Because it seems so hard to believe
That you’re all I need!
I was more of a Michael Mancini fan. That impish grin, that impulse that murder is always the best solution, no matter what the problem. But of course Michael and Amanda could not be together. They are titans.
Not for me the man-whoredom of Peter Burns. Dr. Mancini got the hottest chicks, attempted to kill them, endured murderous advances from them, apologized and moved on. When Amanda contracted her mysterious cancer, he kept her secret. He was a good and true friend, when he wasn’t drugging you or stealing your practice out from under you or setting you adrift multiple times at sea. When his wife Kimberly came back — from DEATH! — with no hair on her head and multiple personalities, including the murderous Bob, he was there for her. He is also the most attractive person ever to appear, in the entire history of the show, excepting Heather Locklear herself, and I would still run over a senator or Jasmine Guy, or drug and set adrift my crippled, blind sister, or push my brother off a roof and onto a mobster, or join a cult like Sydney did before she accidentally became a porno producer, for just one kiss from his thrillingly inadvisable lips.

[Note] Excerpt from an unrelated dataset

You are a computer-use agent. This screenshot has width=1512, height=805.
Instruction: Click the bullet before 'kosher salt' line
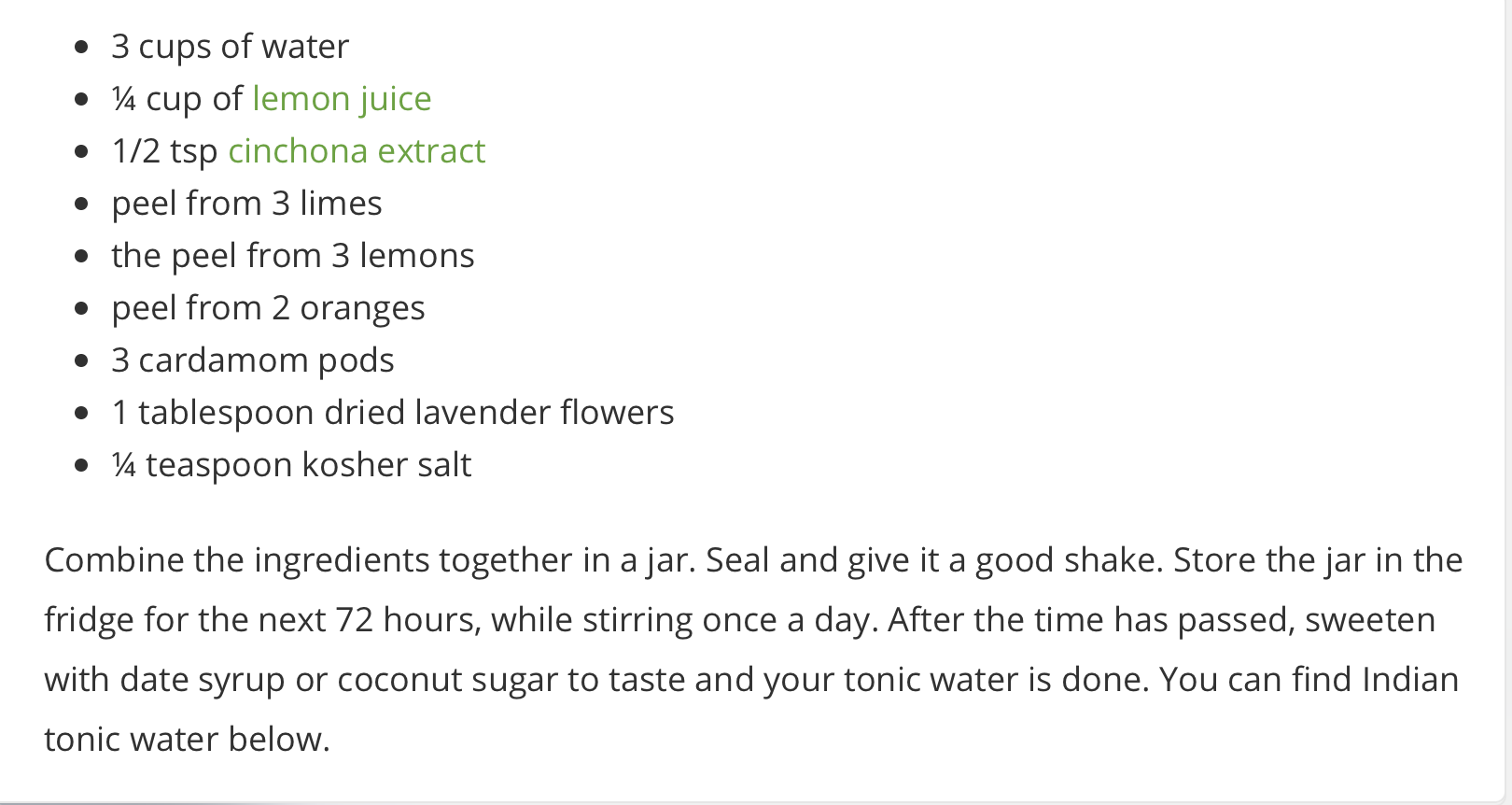click(x=83, y=465)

If Peter & Amanda were the alpha couple of Melrose, Michael and Sidney were the Willow & Oz: funny, lovable, and vastly more interesting than the main characters. Peter was the male version of Amanda: moussed and unattainable, always ready with five moves down the line. The only person in all of LA that he could not best was Amanda herself.
Their love was powerful because he was created to be her perfect adversary. He showed up, stole D&D Advertising on his second day in town, and by Tuesday the next week he’d managed to sleep with almost the entire apartment complex, push Lisa Marie Presley over the edge, send Allison back to drinking, get Gay Matt hooked on crack, and still had time to operate a very successful private medical practice, which he stole from Michael in like half an hour.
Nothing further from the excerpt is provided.